A senior official in the tax department said that this reversal in the reform process did not go well during the third standby arrangement review of Pakistan's economy ahead of the release of third tranche in Turkey. To mitigate the anger of the donors, the finance ministry agreed with the Fund to establish two streams of taxes---IRS and Customs group.

A newly furbished Human Resource Source Wing established in FBR has been given the task for preparation of the organisation for the proposed service to be established on functional lines. The wing has already put in place a host of measures aimed at accelerating the pace of reforms process with a focus on re-organisation and capacity building of the human resource.

As agreed with the IMF, the government would form the new occupational groups within the FBR, revise the structures of regional taxpayer officers (RTOs) and large taxpayers units (LTUs) and amendments of all relevant laws and rules by September 15. According to the IMF documents, as a corrective measure Pakistani authorities will submit to parliament by end-September 2009 legislative amendments to harmonise the sales tax, income tax, and federal excise tax laws into one functional group with a view to facilitating tax administration.

Under the new structure, the responsibilities for sales, income, and excise taxes will be consolidated in one domestic revenue department. To reduce the risk of renewed legal challenges, a new occupational group encompassing the staff of the newly created department will be created within the FBR.

The new FBR management structure was put in place as of June 30, 2009 (by an executive Order of the FBR Chairman) and the functional reorganisation of the FBR, including the revision of the structures of RTOs and LTUs, will be completed by end-September 2009.

The PPP-led coalition government had reversed the seven-year old World Bank-funded project started in the year 2002 to reform tax administration owing to persistent pressure from the customs and excise group.

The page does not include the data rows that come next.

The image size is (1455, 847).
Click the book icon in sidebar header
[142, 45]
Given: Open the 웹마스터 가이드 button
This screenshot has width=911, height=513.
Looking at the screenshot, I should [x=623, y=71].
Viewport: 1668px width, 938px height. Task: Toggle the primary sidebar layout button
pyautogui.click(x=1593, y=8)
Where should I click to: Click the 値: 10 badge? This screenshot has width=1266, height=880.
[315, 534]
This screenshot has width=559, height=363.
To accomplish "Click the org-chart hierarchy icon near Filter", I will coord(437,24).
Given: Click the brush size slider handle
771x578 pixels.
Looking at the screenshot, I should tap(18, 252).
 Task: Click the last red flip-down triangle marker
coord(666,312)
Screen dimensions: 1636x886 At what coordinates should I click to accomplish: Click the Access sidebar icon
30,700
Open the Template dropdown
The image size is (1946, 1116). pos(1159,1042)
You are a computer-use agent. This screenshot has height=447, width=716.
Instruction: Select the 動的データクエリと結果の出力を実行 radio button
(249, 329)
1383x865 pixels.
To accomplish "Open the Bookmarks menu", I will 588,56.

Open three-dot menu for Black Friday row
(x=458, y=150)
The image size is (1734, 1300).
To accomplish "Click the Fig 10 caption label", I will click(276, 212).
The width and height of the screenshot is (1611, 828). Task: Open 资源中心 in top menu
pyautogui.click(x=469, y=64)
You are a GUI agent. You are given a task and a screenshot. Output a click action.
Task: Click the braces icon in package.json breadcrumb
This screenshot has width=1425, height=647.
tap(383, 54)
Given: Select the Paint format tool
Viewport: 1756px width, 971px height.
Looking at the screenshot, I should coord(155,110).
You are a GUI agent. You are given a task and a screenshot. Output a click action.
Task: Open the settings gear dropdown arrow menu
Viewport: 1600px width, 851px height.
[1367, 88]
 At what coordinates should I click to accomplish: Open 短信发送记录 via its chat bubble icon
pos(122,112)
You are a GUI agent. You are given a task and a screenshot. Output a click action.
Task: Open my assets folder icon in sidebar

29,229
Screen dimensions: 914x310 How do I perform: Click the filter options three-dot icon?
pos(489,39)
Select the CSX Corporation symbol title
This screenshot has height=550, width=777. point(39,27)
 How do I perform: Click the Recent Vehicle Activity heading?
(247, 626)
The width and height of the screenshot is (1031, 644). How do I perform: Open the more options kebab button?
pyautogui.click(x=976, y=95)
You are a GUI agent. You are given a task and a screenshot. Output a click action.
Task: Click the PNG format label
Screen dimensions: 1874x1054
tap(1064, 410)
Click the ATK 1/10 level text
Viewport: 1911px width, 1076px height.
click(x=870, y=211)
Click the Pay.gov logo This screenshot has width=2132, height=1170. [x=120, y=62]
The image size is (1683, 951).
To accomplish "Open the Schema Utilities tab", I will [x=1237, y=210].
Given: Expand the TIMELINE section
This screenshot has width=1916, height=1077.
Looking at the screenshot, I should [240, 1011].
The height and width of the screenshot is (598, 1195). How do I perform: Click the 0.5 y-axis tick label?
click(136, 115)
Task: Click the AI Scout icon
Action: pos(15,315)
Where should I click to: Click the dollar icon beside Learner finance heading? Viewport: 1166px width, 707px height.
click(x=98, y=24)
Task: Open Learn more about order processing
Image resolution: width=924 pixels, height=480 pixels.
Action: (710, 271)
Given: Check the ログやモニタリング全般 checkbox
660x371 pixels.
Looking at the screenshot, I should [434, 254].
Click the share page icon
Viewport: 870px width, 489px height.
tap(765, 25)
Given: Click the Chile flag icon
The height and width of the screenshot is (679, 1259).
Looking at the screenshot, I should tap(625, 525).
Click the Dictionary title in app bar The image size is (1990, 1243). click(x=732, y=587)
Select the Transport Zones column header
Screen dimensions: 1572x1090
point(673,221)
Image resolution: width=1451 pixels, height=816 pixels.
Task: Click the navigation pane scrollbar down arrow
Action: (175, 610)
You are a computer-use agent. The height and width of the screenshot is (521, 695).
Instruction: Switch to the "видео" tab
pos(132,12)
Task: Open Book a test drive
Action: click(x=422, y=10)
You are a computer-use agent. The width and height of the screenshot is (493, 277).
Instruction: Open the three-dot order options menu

The World Bank also proposed to reduce the number of members' posts (BPS-21) at FBR to five and further rightsizing in the tax administration. But the government also reversed this decision by increasing the number of members to 12 instead of five.On the other hand, the reforms process was focused on three features, integrated tax management system, common taxpayers identifiers and common data warehouse, which did not happen despite spending millions of rupees on consultants and studies.

According to an official statement issued by the FBR said as part of these measures, a special presentation was given to Finance Minister Shaukat Tarin who visited the FBR recently to attend the DGs Conference. The minister appreciated the work done so far and called for its early completion to achieve the desired targets of the reforms programme.

The new service to be set up through an Act of the Parliament will replace the existing set-up, paving the way for a fully integrated tax administration of sales tax, excise and income tax in line with recommendations and aspirations of the stakeholders.

The renewed focus on the human resource management is also reflected in the appointment of a director general to head the all-important HRM Wing which was previously overseen by a chief. The move has resulted in various measures to reform and restructure the existing work processes with a view to enhancing the quality of skill sets and creating a performance-based reward system.